Cependant, la commission ne réfléchit pas qu’en termes comptables puisqu’elle propose d’indexer les retraites plutôt sur la croissance des salaires que sur l’inflation des prix. Un calcul plus équitable car il permet, contrairement à la méthode actuelle, de valoriser de la même façon les droits acquis en début, au milieu ou en fin de carrière. Mais ce système, bien plus avantageux pour les retraités vu que la progression des salaires est plus dynamique que l’inflation (ce qui conduit à un décrochage de niveau de vie des retraités par rapport aux actifs), coûterait donc plus cher aux finances publiques, qui a pu limiter les revalorisations de pensions ces dernières années grâce à la très faible inflation. La commission propose certes des mécanismes correcteurs pour que le poids des retraites reste à 14% du PIB (ce qui est déjà un record) mais ce changement de mode de calcul, même s’il est plus équitable sur le fond, est une trop mauvaise affaire pour les caisses de l’Etat pour risquer être adopté.

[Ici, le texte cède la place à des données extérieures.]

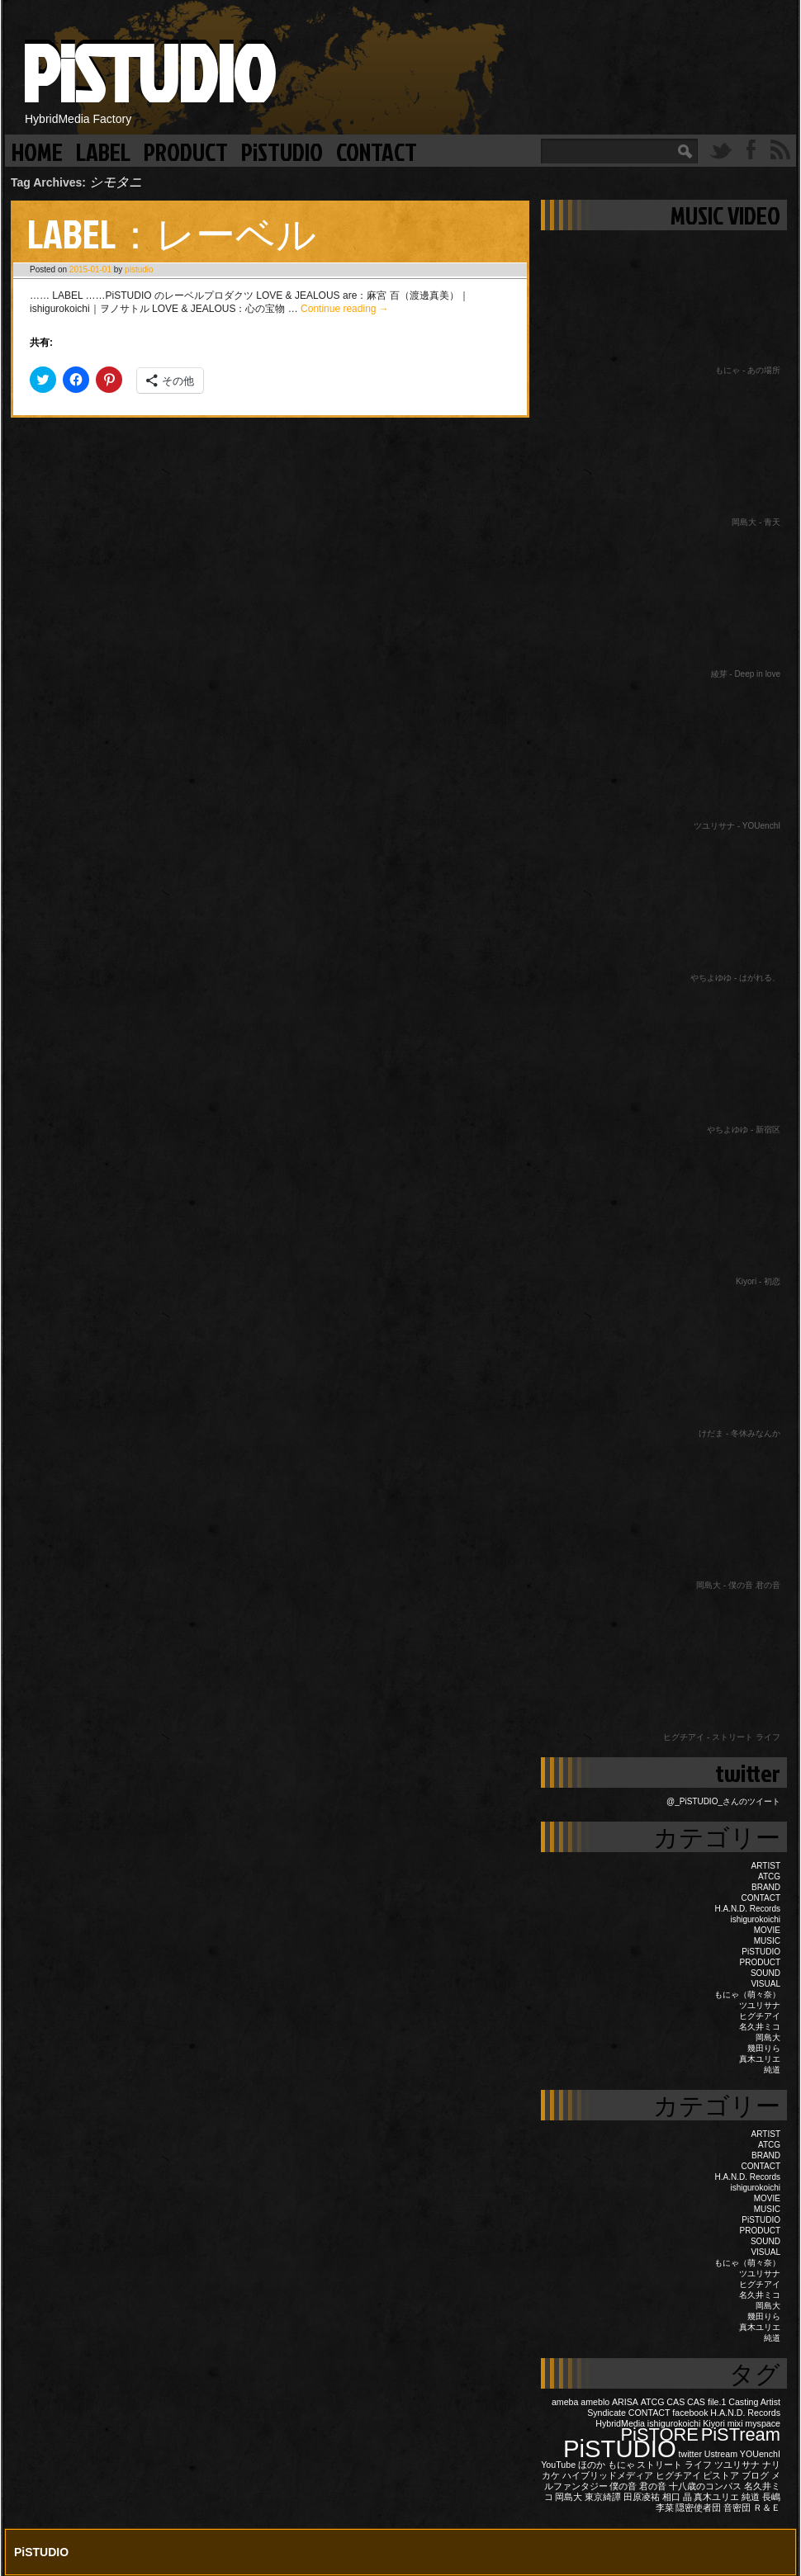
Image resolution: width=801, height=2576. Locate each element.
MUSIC (767, 1940)
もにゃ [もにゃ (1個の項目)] (621, 2465)
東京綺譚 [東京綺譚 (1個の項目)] (603, 2497)
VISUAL (765, 1983)
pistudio (139, 269)
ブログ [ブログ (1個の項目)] (755, 2475)
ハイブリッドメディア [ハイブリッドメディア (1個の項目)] (607, 2475)
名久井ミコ (759, 2026)
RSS (780, 149)
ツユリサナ (759, 2005)
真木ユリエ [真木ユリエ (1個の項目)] (716, 2497)
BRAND (765, 1887)
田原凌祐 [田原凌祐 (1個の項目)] (641, 2497)
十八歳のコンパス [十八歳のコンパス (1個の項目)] (705, 2486)
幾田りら (763, 2048)
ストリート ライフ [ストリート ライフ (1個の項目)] (674, 2465)
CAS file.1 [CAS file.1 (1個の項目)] (706, 2402)
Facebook (750, 149)
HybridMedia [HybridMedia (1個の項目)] (620, 2423)
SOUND (765, 1973)
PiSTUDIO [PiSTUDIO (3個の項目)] (619, 2448)
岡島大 (768, 2037)
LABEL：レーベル (171, 233)
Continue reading (345, 308)
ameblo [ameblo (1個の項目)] (595, 2402)
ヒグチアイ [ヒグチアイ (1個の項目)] (678, 2475)
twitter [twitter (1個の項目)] (690, 2454)
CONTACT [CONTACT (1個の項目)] (649, 2413)
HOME (37, 151)
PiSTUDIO (147, 72)
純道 (772, 2069)
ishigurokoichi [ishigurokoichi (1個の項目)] (674, 2423)
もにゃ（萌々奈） (747, 1994)
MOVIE (767, 1930)
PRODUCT (186, 151)
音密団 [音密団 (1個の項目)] (737, 2507)
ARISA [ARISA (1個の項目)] (625, 2402)
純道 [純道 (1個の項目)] (751, 2497)
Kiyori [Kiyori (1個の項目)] (714, 2423)
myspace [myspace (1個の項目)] (762, 2423)
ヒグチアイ (759, 2016)
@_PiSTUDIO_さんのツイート (723, 1801)
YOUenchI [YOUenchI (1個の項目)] (760, 2454)
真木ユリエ (759, 2058)
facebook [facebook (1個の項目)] (690, 2413)
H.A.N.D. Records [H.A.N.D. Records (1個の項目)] (745, 2413)
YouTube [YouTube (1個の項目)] (558, 2465)
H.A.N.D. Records (747, 1908)
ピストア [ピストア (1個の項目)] (721, 2475)
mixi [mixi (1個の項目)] (735, 2423)
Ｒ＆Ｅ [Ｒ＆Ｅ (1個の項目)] (766, 2507)
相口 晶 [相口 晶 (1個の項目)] (677, 2497)
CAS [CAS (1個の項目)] (675, 2402)
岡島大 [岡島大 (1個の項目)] (568, 2497)
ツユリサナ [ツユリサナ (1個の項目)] (737, 2465)
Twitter (721, 149)
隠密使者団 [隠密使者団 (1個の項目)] (698, 2507)
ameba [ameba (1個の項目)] (565, 2402)
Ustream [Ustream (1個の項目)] (720, 2454)
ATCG (769, 1876)
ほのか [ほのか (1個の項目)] (591, 2465)
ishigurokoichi (755, 1919)
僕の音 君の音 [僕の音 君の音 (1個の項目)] (637, 2486)
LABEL (103, 151)
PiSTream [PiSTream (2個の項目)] (740, 2434)
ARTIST (765, 1865)
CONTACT (376, 151)
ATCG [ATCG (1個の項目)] (653, 2402)
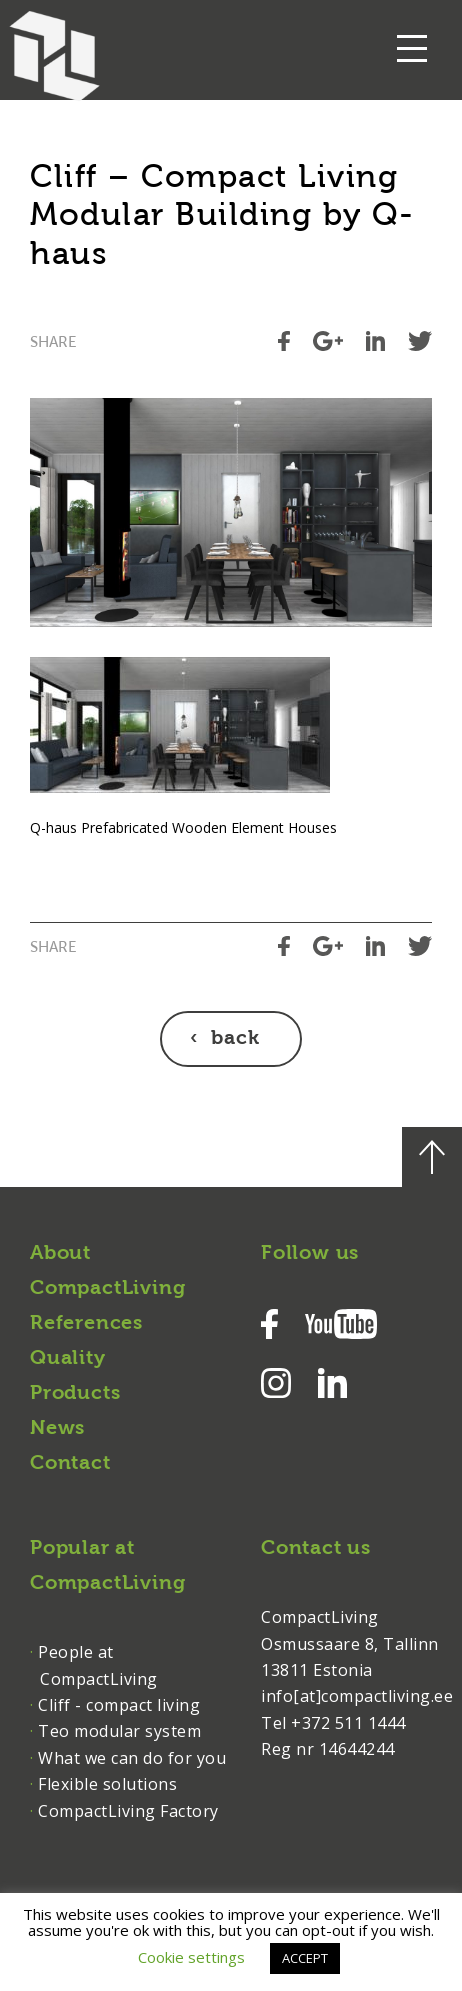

La commission propose, l’Elysée dispose
Au final, la réforme des retraites proposée semble aussi sensée économiquement que périlleuse politiquement, comme l’ont montré les mobilisations contre la réforme de 2019. « La mère de toutes les réformes » disait alors Emmanuel Macron, a été balayée par le Covid. Et ce rapport risque bien, comme tant d’autres, de finir à prendre la poussière sur une étagère.
« La demande émane d’Emmanuel Macron qui voulait un éclairage sur les réponses aux défis économiques de long terme, rappelle Olivier Blanchard. Ce qu’il en retiendra relèvera de son choix. » « Nous sommes là pour alimenter la boîte à idées et n’avons aucune légitimité pour décider des politiques, renchérit Tirole. Mais il y a dans ce rapport un état pointu des connaissances et les réflexions de spécialistes reconnus mondialement. A la disposition du chef de l’Etat mais aussi de tous les candidats à l’élection présidentielle 2022. » A voir qui aura le courage de s’en saisir, sur les retraites comme sur les autres thèmes où d’autres propositions explosives comme la taxe carbone (dans le chapitre sur le climat) et l’impôt sur l’héritage (dans le chapitre sur les inégalités) ne sont pas plus populaires.